ReasyPort View: Neutral Watchlist — Digital Footprint Cash Conversion Proof Required

Summary

Fastenal Company trades at $46.10 as of the 15 June 2026 close, modestly above the selected fair value of $43.20. The framework uses a $33.60 downside marker and a $53.20 upside marker, so the price is about 6% above the selected case, the upside marker is about 15% above the price, and the downside marker is about 27% below it. That is not a severe overvaluation conclusion; it is a discipline call on whether Fastenal's digital and Onsite model can keep turning faster sales into post-capex cash rather than only into lower-gross-margin contract volume.

Latest Proof Snapshot

The latest reported quarter supports the franchise but keeps the proof item live. In Q1 2026, Fastenal reported net sales of $2.20 bn, up 12.4% year over year, with reported diluted EPS of $0.30, up 13.6%; the company did not make an adjusted EPS bridge the controlling metric, so this analysis treats reported EPS as the core per-share read. Reported gross margin fell to 44.6% from 45.1% as price/cost, transportation and rebate pressure offset some fastener-project benefits, while reported operating margin still improved to 20.3% from 20.1% because SG&A fell to 24.3% of sales. Operating cash flow was $378.4 m, or 111.4% of net income, and after $57.6 m of property-and-equipment investment the quarter produced about $320.8 m of post-capex cash before $275.6 m of dividends and $20.1 m of buybacks. May 2026 then showed daily sales up 14.8%, with contract customers up 18% and FMI up 17%, so the debate is not demand; it is whether that digital and embedded-account growth continues to protect margins and cash conversion as 2026 capex steps up to $310 m-$330 m.

Market Snapshot

The key macro issue is not higher rates or industrial weakness in isolation, but whether manufacturing demand keeps feeding daily sales through Fastenal’s fixed local-service grid into operating margin and post-capex free cash flow; if volume slows before labor, routes and branch costs adjust, the same embedded model that supports customer stickiness can tighten earnings coverage and valuation support.

Business Overview

What The Company Actually Does

Fastenal is a wholesale distributor of industrial and construction supplies, but the value stack is deeper than a product catalog. The company sells fasteners, safety supplies, tools, cutting products and MRO items through a dense local service model that places inventory, people and technology close to customer usage points. Its customers are mainly manufacturing and construction operators that value uptime, replenishment discipline and low friction more than the lowest web price on a single SKU.
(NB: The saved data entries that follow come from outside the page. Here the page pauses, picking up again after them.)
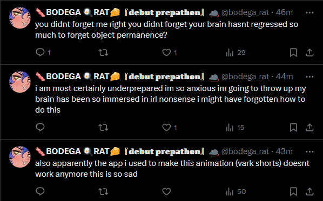Reply to the underprepared anxious tweet
The width and height of the screenshot is (323, 201).
[40, 127]
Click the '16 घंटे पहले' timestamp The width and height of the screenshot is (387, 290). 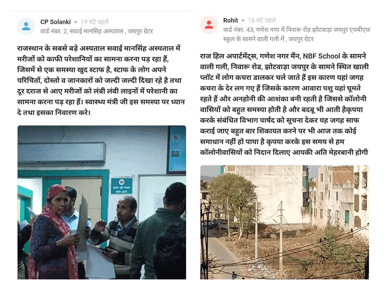[x=262, y=21]
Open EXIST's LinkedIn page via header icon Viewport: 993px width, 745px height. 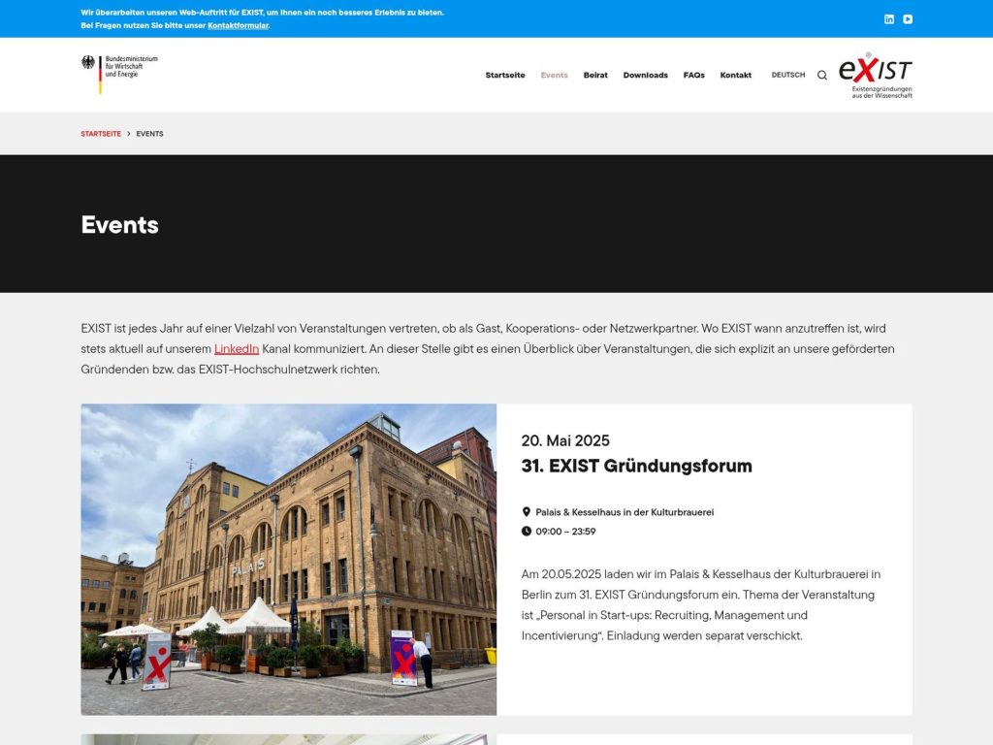888,18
How The Business Is Organized

The model now combines public branches, Onsite locations, national accounts, eBusiness and Fastenal Managed Inventory, including FASTBin, FASTVend and FASTStock. Those tools monitor, track and replenish parts inside customer facilities, which turns a distributor relationship into a workflow relationship. The 2025 annual report showed 61.4% of revenue flowing through the Digital Footprint and 44.7% through FMI programs; eBusiness alone represented 29.8% of total sales, up sharply from 2020. That matters because digital here is not a pure online marketplace. It is a service layer attached to local inventory, route density and procurement integration.

What Management Appears To Be Prioritizing

Fastenal's segment disclosure remains mostly one reportable U.S. segment, so the economic analysis has to follow operating drivers rather than formal segments: manufacturing is the demand base, contract customers are the share-gain channel, FMI is the switching-cost tool, and local inventory is the service promise.